End result: $3,000 cash received by the U.S. shareholder, and only $2,000 of gross income subject to tax.

These two elements of the CFC's tested income (let's use the technical equivalent "earnings and profits" to make the idea clear) are subjected to tax treatment under the two systems.

  • Global Intangible Low-Taxed Income is taxed using the "worldwide" tax system we have always known and loved. The CFC's earnings and profits (of which Global Intangible Low-Taxed Income is a part) are included in the U.S. shareholder's gross income by IRC §951A(a), creating tax liability at the shareholder level.
  • Net Deemed Tangible Income Return is taxed using the philosophy of the "territorial" tax system. The earnings and profits from this component of the CFC's income are not included in the gross income of the U.S. shareholder by IRC §951A(a), and the dividend income received by the shareholder is offset by a 100% dividend-received deduction. IRC §245A(a).

That second part – the treatment of Net Deemed Tangible Income Return – delivers on the promise of the territorial tax system. The CFC's foreign-source income that is totally and forever exempt from U.S. income taxation when distributed to the U.S. shareholder.

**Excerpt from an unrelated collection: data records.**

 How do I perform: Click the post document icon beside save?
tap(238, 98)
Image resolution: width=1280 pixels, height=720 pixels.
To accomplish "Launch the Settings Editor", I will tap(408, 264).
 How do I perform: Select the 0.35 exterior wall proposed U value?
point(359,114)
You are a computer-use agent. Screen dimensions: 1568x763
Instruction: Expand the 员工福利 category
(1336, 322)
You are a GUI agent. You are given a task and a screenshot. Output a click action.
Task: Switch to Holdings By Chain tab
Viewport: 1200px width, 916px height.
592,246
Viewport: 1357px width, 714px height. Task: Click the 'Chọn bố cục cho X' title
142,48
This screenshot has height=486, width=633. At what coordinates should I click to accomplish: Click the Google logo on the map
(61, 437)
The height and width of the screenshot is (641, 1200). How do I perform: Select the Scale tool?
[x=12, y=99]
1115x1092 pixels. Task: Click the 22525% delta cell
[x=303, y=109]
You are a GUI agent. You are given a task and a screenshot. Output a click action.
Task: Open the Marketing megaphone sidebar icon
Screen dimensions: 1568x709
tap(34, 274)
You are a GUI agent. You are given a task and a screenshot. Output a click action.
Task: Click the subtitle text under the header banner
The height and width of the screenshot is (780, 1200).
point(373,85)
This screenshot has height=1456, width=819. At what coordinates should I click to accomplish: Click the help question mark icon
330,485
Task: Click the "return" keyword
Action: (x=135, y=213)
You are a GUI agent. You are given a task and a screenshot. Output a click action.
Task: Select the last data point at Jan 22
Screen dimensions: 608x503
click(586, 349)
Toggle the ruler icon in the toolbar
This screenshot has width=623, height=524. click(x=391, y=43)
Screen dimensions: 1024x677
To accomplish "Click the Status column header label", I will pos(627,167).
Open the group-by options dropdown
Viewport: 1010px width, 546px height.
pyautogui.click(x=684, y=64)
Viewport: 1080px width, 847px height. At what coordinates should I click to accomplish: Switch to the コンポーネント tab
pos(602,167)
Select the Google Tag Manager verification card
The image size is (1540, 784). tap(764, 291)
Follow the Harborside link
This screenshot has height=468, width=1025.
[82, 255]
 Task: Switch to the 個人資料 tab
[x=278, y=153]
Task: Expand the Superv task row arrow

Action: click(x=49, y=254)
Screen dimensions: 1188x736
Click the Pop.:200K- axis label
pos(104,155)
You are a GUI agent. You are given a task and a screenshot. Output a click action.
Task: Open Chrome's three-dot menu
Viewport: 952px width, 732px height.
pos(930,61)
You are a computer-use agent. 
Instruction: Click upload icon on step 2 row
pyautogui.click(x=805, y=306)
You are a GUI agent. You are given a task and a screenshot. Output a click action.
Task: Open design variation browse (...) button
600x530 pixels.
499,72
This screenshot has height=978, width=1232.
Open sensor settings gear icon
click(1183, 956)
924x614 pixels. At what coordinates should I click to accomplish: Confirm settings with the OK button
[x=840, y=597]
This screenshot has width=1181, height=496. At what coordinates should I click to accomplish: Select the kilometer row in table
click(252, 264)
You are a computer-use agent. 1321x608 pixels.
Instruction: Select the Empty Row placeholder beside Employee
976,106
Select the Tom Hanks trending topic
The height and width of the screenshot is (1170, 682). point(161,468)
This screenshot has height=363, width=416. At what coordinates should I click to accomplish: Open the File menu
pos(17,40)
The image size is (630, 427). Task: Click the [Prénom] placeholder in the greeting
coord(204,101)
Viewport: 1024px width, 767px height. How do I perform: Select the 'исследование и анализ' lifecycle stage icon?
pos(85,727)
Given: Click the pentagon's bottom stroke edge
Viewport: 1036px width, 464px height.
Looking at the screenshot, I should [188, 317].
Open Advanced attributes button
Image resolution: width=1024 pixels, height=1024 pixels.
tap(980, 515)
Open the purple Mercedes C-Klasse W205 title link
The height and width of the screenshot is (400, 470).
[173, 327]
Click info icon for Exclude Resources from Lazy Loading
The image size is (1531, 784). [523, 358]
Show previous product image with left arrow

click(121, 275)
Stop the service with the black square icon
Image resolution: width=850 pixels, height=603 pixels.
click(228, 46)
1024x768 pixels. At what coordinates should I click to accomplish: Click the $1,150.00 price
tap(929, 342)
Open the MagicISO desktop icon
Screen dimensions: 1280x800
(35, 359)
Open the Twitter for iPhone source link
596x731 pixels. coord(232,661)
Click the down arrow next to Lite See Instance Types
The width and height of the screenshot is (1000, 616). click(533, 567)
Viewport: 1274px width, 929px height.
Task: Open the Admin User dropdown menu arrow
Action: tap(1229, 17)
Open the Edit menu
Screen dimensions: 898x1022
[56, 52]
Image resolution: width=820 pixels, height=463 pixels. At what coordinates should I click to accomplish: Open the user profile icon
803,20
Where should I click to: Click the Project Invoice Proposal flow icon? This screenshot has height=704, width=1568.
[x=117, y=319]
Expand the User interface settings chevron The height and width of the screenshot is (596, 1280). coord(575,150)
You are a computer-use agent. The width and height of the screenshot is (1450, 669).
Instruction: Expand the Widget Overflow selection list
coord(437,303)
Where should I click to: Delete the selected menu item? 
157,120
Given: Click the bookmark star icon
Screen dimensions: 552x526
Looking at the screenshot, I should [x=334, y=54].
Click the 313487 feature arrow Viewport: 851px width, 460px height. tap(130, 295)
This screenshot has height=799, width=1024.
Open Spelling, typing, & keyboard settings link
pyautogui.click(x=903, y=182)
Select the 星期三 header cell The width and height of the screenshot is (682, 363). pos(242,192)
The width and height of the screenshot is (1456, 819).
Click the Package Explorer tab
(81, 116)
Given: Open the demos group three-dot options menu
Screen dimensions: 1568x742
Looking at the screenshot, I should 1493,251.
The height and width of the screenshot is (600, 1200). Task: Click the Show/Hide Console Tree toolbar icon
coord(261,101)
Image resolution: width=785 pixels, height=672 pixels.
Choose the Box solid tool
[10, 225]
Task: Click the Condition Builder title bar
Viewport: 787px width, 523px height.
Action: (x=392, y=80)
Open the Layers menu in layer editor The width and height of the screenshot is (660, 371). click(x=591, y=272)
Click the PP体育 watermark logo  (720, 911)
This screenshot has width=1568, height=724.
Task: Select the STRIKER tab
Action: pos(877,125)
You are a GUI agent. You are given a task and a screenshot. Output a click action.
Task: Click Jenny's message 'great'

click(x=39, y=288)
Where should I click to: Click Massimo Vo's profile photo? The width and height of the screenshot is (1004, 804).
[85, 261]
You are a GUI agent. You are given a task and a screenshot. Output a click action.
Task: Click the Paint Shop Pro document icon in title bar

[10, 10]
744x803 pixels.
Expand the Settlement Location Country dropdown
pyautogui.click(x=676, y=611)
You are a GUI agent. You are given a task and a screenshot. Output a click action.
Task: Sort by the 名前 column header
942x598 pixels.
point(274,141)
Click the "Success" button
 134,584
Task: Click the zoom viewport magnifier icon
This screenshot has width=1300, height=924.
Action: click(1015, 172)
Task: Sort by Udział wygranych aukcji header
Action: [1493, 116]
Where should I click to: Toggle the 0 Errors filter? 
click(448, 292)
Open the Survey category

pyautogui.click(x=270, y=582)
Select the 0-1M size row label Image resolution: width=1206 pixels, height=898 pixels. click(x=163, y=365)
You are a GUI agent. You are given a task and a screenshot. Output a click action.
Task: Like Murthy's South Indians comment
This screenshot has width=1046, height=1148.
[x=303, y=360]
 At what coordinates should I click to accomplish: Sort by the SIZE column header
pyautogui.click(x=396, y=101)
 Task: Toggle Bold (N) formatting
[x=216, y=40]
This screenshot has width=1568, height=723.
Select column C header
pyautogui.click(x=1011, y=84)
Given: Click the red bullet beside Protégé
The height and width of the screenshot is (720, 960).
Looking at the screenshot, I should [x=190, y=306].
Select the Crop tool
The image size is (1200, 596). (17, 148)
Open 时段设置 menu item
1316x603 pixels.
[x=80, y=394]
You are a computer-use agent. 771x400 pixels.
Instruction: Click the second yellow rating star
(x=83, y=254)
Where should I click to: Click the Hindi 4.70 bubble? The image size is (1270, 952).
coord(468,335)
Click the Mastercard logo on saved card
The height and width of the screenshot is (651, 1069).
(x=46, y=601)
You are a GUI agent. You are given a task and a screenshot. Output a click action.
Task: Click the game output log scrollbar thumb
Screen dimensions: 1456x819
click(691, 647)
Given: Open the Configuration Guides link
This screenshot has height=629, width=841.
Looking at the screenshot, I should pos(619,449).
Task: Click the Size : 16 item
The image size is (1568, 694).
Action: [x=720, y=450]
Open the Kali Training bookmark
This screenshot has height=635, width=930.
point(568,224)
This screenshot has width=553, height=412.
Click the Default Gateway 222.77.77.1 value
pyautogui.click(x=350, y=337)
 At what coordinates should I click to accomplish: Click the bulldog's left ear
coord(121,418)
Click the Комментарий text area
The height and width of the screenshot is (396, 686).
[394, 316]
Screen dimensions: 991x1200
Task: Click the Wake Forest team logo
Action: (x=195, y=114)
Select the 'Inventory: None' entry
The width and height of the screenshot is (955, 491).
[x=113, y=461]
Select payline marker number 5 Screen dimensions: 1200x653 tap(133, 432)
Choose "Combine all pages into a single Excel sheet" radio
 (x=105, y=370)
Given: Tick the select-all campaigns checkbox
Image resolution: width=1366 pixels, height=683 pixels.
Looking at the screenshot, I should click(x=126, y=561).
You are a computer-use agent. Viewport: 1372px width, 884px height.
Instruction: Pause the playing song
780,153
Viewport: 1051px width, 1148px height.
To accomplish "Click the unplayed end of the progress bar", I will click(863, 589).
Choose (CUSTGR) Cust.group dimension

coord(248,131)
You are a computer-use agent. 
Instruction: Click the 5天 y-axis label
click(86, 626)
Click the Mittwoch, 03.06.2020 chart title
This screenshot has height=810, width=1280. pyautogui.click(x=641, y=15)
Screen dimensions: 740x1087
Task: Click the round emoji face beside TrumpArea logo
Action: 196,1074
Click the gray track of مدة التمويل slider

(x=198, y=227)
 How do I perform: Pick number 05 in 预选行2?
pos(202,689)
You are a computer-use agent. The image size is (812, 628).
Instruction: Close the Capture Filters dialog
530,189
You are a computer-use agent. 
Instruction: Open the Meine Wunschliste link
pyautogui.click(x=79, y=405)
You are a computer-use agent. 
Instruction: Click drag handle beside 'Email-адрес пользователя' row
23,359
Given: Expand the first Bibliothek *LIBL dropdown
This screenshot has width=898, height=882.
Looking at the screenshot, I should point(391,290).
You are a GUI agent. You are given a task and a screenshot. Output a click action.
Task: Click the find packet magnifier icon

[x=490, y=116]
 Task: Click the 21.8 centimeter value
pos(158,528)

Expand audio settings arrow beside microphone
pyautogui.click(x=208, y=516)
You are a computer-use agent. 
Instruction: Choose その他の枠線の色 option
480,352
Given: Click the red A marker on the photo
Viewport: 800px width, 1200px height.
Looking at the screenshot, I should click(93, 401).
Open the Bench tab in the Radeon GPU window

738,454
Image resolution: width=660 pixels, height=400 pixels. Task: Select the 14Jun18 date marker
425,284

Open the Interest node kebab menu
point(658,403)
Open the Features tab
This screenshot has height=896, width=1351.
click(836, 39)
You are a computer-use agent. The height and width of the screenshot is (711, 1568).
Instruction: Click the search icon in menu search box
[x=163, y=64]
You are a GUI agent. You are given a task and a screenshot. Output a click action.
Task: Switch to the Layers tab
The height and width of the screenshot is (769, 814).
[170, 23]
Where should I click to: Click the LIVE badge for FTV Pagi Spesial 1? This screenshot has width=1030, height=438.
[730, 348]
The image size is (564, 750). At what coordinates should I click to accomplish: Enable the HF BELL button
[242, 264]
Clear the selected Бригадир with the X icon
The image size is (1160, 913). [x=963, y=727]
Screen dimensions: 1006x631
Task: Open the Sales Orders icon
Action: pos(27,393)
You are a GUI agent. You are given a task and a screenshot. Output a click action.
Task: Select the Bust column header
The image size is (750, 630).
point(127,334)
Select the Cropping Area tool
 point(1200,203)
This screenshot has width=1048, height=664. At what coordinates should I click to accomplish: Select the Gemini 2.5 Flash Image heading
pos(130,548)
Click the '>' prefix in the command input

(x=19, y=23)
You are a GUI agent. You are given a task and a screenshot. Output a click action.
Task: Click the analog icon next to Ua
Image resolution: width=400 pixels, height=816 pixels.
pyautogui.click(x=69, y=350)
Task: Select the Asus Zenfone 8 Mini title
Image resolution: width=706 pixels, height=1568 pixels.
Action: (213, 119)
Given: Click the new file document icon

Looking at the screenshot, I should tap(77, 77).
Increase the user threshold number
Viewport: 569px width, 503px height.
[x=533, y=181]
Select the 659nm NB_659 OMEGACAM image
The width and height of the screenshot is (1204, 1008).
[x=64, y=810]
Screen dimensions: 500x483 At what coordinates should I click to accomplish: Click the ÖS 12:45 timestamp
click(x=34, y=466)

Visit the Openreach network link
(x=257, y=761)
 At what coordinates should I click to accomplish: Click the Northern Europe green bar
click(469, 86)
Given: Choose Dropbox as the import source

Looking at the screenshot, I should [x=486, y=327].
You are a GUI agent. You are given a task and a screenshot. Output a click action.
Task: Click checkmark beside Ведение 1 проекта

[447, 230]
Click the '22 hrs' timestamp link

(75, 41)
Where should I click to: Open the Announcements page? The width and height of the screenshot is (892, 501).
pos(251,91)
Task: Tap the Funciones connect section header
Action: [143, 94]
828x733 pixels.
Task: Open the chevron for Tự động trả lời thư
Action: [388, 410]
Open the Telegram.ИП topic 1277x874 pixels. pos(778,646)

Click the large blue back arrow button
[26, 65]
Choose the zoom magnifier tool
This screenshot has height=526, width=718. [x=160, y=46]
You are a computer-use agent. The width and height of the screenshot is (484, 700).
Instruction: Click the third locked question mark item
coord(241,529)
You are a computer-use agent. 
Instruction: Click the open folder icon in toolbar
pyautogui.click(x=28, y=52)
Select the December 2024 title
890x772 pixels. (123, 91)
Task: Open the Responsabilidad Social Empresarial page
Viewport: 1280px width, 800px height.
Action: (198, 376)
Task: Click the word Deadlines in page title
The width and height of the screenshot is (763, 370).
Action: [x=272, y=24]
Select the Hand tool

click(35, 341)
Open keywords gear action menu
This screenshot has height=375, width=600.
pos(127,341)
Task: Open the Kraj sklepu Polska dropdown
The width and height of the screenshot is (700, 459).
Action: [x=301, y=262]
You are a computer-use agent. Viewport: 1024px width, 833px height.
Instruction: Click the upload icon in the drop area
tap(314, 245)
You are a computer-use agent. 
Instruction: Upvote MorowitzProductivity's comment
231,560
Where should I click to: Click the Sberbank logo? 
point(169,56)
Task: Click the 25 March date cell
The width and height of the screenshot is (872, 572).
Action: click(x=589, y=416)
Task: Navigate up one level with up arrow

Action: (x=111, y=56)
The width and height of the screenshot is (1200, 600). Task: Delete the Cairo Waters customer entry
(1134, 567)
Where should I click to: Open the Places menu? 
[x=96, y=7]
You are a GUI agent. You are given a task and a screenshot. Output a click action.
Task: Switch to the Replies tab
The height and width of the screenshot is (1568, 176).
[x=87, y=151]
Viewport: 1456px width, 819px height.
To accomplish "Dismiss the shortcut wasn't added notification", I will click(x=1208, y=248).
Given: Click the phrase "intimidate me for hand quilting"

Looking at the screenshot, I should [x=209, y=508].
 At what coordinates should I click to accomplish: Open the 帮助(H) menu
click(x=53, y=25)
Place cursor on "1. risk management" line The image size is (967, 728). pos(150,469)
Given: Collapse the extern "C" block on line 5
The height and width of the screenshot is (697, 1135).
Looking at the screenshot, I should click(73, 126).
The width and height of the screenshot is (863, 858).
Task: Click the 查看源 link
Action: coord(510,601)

The first part – the Global Intangible Low-Taxed Income – is the disincentive designed to discourage taxpayers from engaging in random acts of base erosion.

Conclusion

So that is how tax policy implemented:

  1. See a problem: U.S. multinationals are noncompetitive against their peers because of U.S. tax policy, and undesirable multinational behavior (leaving foreign profits offshore) needs to be corrected.
  2. Have a clever idea. Decide to solve the problem with a brand new tax philosophy: territorial taxation. All the cool kids (other countries) are doing it, so USA should, too. (Here's your first clue that the train is going off the rails; cf. N. N. Taleb and his concept of "Lindy".)
  3. Pass a law. Put the territorial taxation system into practice with a dividend-received deduction at IRC §245A.
  4. Oops -- collateral damage. As you're doing this, realize that you solved those problems but created a new problem: the base erosion problem.
  5. Anti-oops. Solve the base erosion problem by implementing IRC §951A.

There are plenty of other anti-oops provisions that were passed in the TCJA -- FDII, BEAT, damage control to the foreign tax credit rules, etc.

Moral of the story: when you're solving a tax problem and you're getting confused by the details, zoom out. Find the original cause of the problem (in our case, IRC §245A). Then you will be able to see how your details fit into the big picture.

For the longest time I loathed IRC §951A because it made no sense. I perceived it as a pure money grab by Congress: "we want moar taxes". I thought IRC §965's transition tax as the initial motivator and IRC §951A as the continuation of that tax grab was the real reason that we got the international tax law changes in the TCJA.

And using that lens I couldn't make sense of it. I was just a blind monkey doing math that Congress told me to do, the way they told me to do it.

Once I zoomed out and saw IRC §951A as a "finger in the dike" move by Congress to solve a future revenue leak caused by base erosion, it started to make more sense.

I still don't like IRC §951A and its gratuitous and arbitrary complexity, but I understand it now.